Crunchbits VDS node outage

My VDS node was been down at 3:29 AM PDT time. I opened a technical ticket at 5:15 AM PDT time. They responded at 12:53 PM and restored my server at 3:37 PM.
This resulted in a total of ~12 hours outage time.
I know that this is not a normal response time given that https://get.crunchbits.com/announcements/17/NOTICE-Support-times-over-the-next-48-hours.html.
Is anyone here on the same node as me? Am I the only one having this issue?
The final message I got from support was

Hello,

Your vps should be up right now.

Thanks [Redacted]

I was hoping for a bit more of an explanation for the outage though.

«1

Comments

  • yoursunnyyoursunny Member, IPv6 Advocate

    Your service is up right now, so stop crying.

    Thanked by 2Hakim DeadlyChemist
  • Which VDS plan is yours?
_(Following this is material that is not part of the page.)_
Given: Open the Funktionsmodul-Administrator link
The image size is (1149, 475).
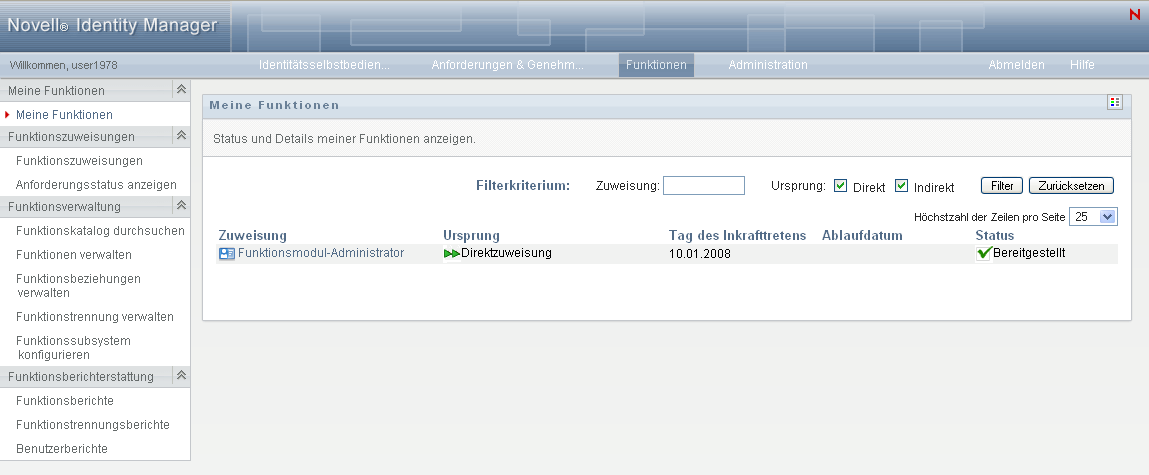Looking at the screenshot, I should [x=320, y=254].
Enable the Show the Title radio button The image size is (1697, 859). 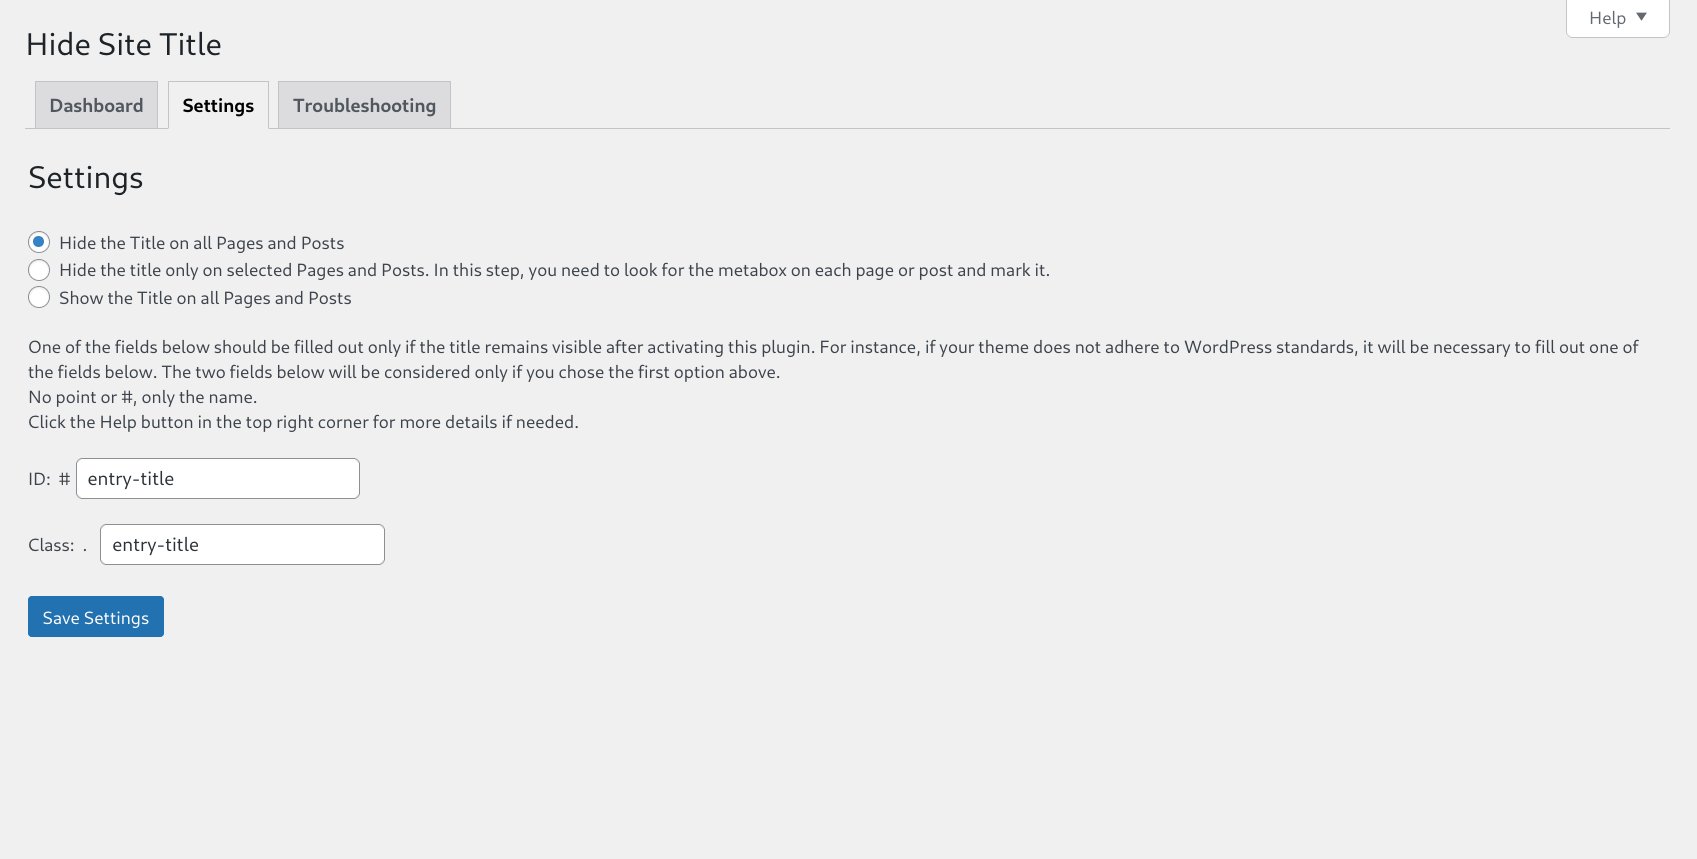[x=39, y=297]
My 7GB Xeon VDS has been running fine.

  • @nick_ said:
    Which VDS plan is yours? My 7GB Xeon VDS has been running fine.

    For me its a 16GBs Ryzen VDS

    Thanked by 1nick_
  • @yoursunny said:
    Your service is up right now, so stop crying.

    very helpful thanks for your contribution to the discussion.

  • @rjbl said:

    @yoursunny said:
    Your service is up right now, so stop crying.

    very helpful thanks for your contribution to the discussion.

    I mean

    One server was obviously down, what do you gain from knowing exactly who on LET was on that one server? Especially now that it’s up?

  • @emgh said:

    @rjbl said:

    @yoursunny said:
    Your service is up right now, so stop crying.

    very helpful thanks for your contribution to the discussion.

    I mean

    One server was obviously down, what do you gain from knowing exactly who on LET was on that one server? Especially now that it’s up?

    I am hoping that it wasn't my configuration that caused my own outage.

    Thanked by 1emgh
  • @rjbl said:

    @emgh said:

    @rjbl said:

    @yoursunny said:
    Your service is up right now, so stop crying.

    very helpful thanks for your contribution to the discussion.

    I mean

    One server was obviously down, what do you gain from knowing exactly who on LET was on that one server? Especially now that it’s up?

    I am hoping that it wasn't my configuration that caused my own outage.

    Well what did they respond with?

    If it was unclear, just reply back and ask if they had an issue or if it was only your VPS having issues

    Thanked by 1rjbl
  • Ok, I received this message:

    Hey [Reacted],

    We do, and I apologize for the delay and downtime on this node. Our Ryzen products all have quad-9s SLA (99.99%) and we will process service credits once we close the case out on our side and are confident no additional work/downtime is needed. There was a power supply issue which required us to unrack and complete emergency repair work (and now we're monitoring).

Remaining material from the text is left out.